Encryption made for police and military radios may be easily cracked

Scope: TETRA vs. U.S. Systems

  • Thread clarifies the Wired piece is about European TETRA; U.S. public safety mostly uses P25 (STARCOM, etc.).
  • Commenters note P25 has its own issues (slow rollout of link-layer encryption, key management, active-tracking vulnerabilities), but is not “as crazy” as TETRA’s proprietary stack.
  • Some regions run P25 with encryption mostly off, plus analog repeaters, partly for compatibility and simpler key handling; analog audio is often easier to understand at the edge of coverage.

Transparency vs.
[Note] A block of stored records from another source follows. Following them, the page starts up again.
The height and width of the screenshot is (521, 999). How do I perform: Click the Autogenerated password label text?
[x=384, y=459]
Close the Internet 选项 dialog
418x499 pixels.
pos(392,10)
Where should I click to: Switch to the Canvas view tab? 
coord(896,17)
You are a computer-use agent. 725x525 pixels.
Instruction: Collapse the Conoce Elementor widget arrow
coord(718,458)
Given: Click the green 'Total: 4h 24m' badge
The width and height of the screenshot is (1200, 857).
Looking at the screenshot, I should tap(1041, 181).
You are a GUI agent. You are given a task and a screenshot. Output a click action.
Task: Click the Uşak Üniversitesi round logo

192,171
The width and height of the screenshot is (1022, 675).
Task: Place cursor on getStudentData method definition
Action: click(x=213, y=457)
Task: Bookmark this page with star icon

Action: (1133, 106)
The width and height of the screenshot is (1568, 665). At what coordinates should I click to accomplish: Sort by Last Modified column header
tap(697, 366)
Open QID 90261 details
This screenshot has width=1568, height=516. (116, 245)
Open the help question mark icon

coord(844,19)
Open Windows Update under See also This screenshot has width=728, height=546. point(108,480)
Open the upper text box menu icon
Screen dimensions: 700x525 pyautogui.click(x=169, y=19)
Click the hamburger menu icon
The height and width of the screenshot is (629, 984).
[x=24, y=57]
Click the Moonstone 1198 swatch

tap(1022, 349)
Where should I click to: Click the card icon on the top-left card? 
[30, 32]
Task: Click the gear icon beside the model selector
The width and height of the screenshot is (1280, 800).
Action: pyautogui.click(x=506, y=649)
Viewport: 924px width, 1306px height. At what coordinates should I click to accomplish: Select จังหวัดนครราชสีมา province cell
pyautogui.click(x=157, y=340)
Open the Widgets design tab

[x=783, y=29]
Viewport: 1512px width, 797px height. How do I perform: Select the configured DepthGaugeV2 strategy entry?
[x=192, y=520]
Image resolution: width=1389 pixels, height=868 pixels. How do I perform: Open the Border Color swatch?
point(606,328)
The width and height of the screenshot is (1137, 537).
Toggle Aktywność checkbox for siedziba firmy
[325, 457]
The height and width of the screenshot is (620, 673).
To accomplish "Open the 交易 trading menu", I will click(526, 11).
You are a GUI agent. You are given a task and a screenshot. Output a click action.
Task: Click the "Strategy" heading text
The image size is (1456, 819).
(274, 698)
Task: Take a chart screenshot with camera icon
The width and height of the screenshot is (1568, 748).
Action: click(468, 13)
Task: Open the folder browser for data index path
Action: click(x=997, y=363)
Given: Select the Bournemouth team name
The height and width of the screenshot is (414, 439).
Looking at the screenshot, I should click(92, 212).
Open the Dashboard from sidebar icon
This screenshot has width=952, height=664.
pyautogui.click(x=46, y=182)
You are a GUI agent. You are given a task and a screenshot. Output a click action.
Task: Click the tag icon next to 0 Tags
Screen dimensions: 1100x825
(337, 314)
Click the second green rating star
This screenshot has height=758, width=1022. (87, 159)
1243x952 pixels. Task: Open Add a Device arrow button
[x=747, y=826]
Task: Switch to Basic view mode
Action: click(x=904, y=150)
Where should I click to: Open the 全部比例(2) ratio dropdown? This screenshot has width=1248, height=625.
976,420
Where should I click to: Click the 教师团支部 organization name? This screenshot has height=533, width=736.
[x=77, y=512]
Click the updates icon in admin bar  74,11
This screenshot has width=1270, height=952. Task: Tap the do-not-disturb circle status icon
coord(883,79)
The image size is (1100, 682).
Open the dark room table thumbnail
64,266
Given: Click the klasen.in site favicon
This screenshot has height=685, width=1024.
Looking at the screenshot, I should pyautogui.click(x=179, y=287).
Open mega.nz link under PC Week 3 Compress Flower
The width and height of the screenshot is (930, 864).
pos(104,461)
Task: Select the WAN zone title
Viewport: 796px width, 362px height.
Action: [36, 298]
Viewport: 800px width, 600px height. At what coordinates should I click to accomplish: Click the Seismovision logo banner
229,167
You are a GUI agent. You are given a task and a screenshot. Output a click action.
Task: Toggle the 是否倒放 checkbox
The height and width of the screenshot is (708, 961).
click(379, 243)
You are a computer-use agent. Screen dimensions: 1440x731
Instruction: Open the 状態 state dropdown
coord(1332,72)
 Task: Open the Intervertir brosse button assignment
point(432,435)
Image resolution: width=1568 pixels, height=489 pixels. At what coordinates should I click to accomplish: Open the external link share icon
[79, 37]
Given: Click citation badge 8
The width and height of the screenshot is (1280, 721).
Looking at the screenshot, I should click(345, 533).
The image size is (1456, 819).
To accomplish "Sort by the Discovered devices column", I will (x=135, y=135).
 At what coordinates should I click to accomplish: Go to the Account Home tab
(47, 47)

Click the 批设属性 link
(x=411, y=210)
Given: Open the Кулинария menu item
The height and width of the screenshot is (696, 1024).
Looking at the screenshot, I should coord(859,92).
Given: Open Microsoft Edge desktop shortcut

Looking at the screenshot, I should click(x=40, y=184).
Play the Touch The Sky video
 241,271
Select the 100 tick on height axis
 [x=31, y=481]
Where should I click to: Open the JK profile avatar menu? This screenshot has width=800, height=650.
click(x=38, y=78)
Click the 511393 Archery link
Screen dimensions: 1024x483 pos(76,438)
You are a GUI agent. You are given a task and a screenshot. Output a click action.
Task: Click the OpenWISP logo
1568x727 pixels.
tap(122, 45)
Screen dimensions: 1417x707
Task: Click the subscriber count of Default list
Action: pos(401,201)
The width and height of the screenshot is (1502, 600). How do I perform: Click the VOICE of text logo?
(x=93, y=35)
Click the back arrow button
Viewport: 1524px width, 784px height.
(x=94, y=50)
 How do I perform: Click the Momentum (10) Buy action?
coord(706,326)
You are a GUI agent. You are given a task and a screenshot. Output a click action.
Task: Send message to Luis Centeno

Operational Security

  • Many residents value open scanners as real‑time oversight of police, seeing encryption as creating “secret police.”
  • Others argue real‑time openness can help criminals evade police and that delayed public feeds (e.g., 30‑minute lag on decrypted audio) are a reasonable compromise.
  • There’s disagreement on how often criminals practically use scanners; some see it as largely a police talking point, others think sophisticated actors absolutely will exploit any available tech.
  • Strong undercurrent: in U.S. contexts with abusive or corrupt departments, people fear encryption primarily protects misbehaving officers, not the public.

RF Tracking, SDR, and Side Channels

  • Several comments explore using SDR, ML, and direction-finding (e.g., KrakenRF-style arrays) to:
    • Detect police presence via signal strength, trunked radio control traffic, or device beacons.
    • Fingerprint individual transmitters or Bluetooth / body-cam MAC addresses.
  • Examples include:
    • Detecting police taser/bodycam OUIs via BLE scanners to spot unmarked cars.
    • Using Wi‑Fi/Bluetooth MACs from in-car laptops or printers to detect nearby enforcement.
  • Consensus: even with strong encryption, traffic analysis and RF emissions still leak useful information.

Security Design Failures & “Oldthink”

  • Commenters criticize:
    • Proprietary, secret crypto (ETSI blocking scrutiny for decades).
    • Effective 56‑bit keying in 2020s‑era systems, which GPU clusters can brute-force cheaply.
    • Treating encryption as a checkbox rather than a core requirement.
  • Some note this reflects legacy military/telco mindset that assumed interception was hard, underestimating modern SDR and compute.

Related Vulnerabilities & Human Factors

  • Replay and signaling issues: unencrypted or poorly protected control signals (e.g., tornado sirens, EAS tones) can be recorded and replayed; even encryption won’t help without anti‑replay.
  • Historical anecdote: jamming or degrading encrypted radio can push operators to switch to clear mode, showing how procedures can defeat technical protections.
  • Several point out that security isn’t just algorithms; behavior, key rotation, and deployment practices matter as much.